**INPUT MATERIAL:**
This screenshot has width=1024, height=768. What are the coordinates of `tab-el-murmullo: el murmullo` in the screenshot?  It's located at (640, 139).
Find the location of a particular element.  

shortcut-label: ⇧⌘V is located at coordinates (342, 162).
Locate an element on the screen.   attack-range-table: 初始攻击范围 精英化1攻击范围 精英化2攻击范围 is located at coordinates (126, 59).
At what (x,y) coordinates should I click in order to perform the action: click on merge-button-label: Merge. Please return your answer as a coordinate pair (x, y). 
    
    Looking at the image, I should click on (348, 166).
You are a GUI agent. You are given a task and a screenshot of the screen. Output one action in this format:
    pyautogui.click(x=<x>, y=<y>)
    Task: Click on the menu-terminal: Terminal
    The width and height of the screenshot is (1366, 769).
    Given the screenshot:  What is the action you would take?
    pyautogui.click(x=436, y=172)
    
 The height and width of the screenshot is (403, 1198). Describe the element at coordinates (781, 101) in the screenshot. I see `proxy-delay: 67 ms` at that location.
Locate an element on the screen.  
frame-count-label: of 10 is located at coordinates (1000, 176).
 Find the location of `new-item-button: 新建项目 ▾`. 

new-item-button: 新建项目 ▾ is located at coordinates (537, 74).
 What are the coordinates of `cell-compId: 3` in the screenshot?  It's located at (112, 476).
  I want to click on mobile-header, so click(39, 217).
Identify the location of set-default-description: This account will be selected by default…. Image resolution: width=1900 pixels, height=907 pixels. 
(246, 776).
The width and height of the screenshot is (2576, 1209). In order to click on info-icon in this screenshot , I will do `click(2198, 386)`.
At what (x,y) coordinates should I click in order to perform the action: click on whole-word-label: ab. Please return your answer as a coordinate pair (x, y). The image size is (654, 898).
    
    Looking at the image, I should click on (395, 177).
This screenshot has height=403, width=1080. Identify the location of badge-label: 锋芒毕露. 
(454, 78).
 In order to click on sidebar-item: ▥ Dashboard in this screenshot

**TASK DESCRIPTION:** Can you reproduce verbatim the stretch of the records above, from their start through the line containing "Looking at the image, I should click on (348, 166)."?

**SOLUTION TO THIS TASK:**
This screenshot has width=1024, height=768. What are the coordinates of `tab-el-murmullo: el murmullo` in the screenshot?  It's located at (640, 139).
Find the location of a particular element.  

shortcut-label: ⇧⌘V is located at coordinates (342, 162).
Locate an element on the screen.   attack-range-table: 初始攻击范围 精英化1攻击范围 精英化2攻击范围 is located at coordinates (126, 59).
At what (x,y) coordinates should I click in order to perform the action: click on merge-button-label: Merge. Please return your answer as a coordinate pair (x, y). 
    
    Looking at the image, I should click on (348, 166).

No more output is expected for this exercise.